Nakano Takako, Niimura Fumio, Hohenfellner Katharina, Miyakita Eiji, Ichikawa Iekuni
Department of Pediatrics, Tokai University School of Medicine, Isehara, Kanagawa, Japan.
Tokai J Exp Clin Med. 2003 Oct;28(3):121-6.
Recent studies have demonstrated in mice that bone morphogenetic protein 4 (BMP4) and forkhead transcription factor 1 (FOXC1) are involved in the organogenesis of the kidney and urinary tract and that derangement of either gene, BMP4 or FOXC1, leads to development of congenital anomalies of the kidney and urinary tract (CAKUT).
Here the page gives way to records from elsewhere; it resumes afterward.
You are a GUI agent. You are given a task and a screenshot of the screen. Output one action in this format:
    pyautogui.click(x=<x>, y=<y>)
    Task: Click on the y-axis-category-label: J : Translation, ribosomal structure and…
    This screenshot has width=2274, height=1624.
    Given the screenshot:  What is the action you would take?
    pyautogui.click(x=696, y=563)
In order to determine whether human CAKUT is associated with abnormalities in BMP4 or FOXC1, we established a PCR-based methodology for the DNA sequence analysis of BMP4 and FOXC1 in humans. Our initial screening identified an insertion mutation in FOXC1 with a triplet GGC in three of the seven patients with CAKUT. In the present study, no mutation was detected in the coding sequence of BMP4.
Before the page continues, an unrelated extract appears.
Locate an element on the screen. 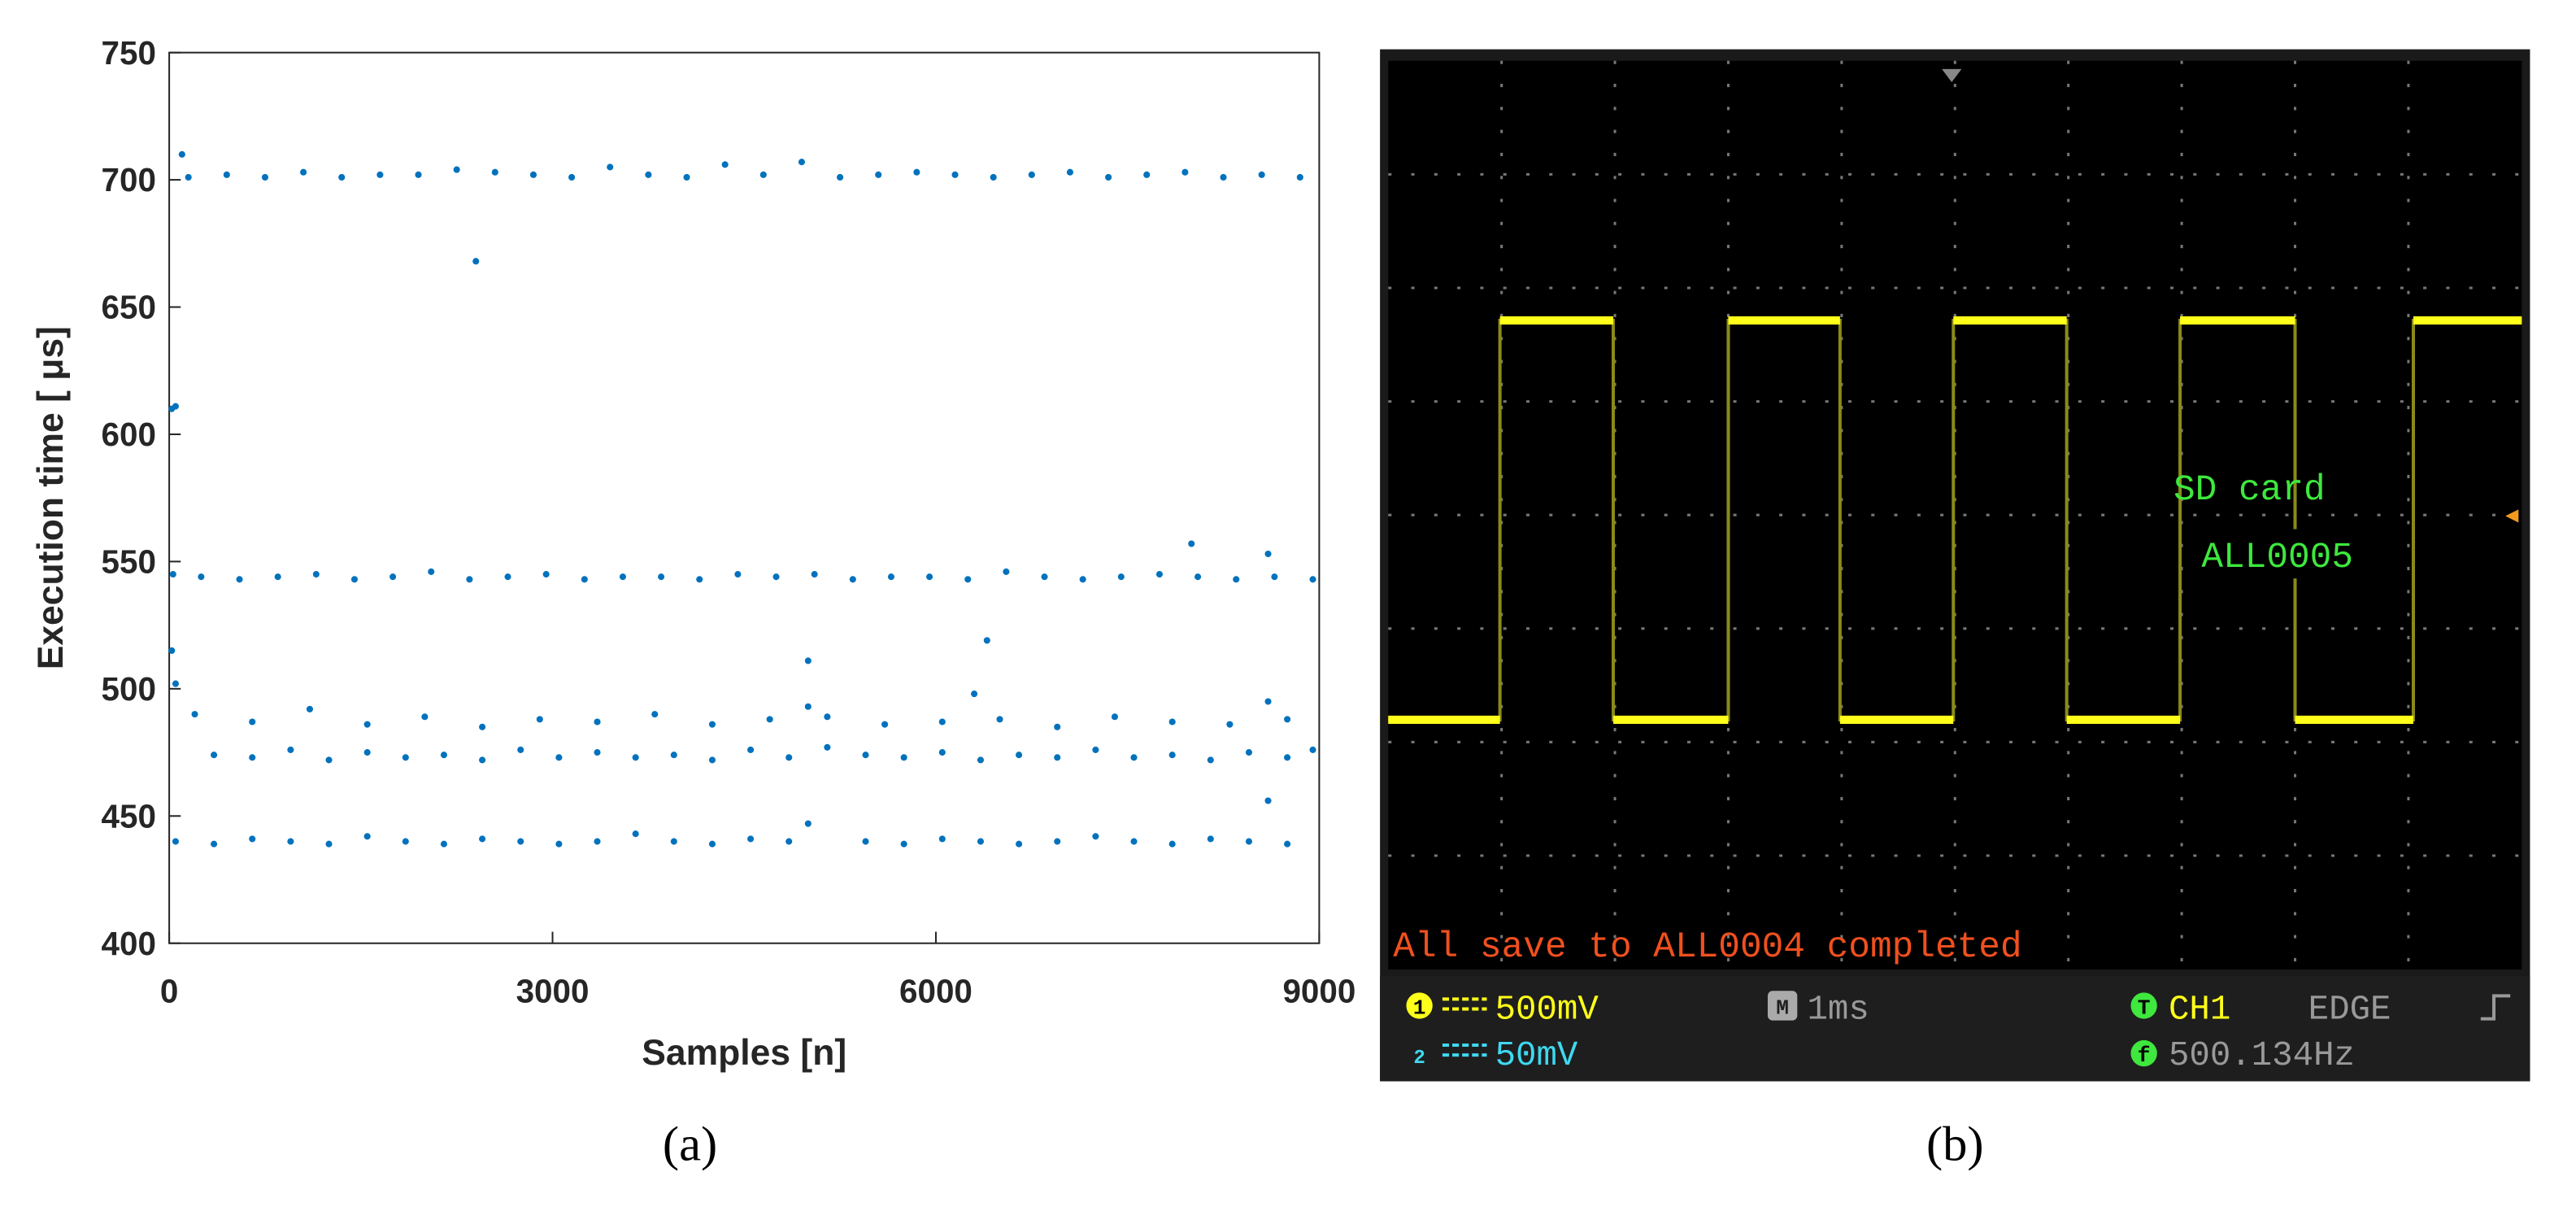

最近的研究在小鼠中证实,骨形态发生蛋白4(BMP4)和叉头转录因子1(FOXC1)参与肾脏和尿路的器官发生,并且BMP4或FOXC1这两个基因中任何一个的紊乱都会导致先天性肾脏和尿路畸形(CAKUT)的发生。为了确定人类CAKUT是否与BMP4或FOXC1的异常有关,我们建立了一种基于PCR的方法用于分析人类BMP4和FOXC1的DNA序列。我们的初步筛查在7例CAKUT患者中的3例中发现了FOXC1的一个插入突变,该突变带有三联体GGC。在本研究中,未在BMP4的编码序列中检测到突变。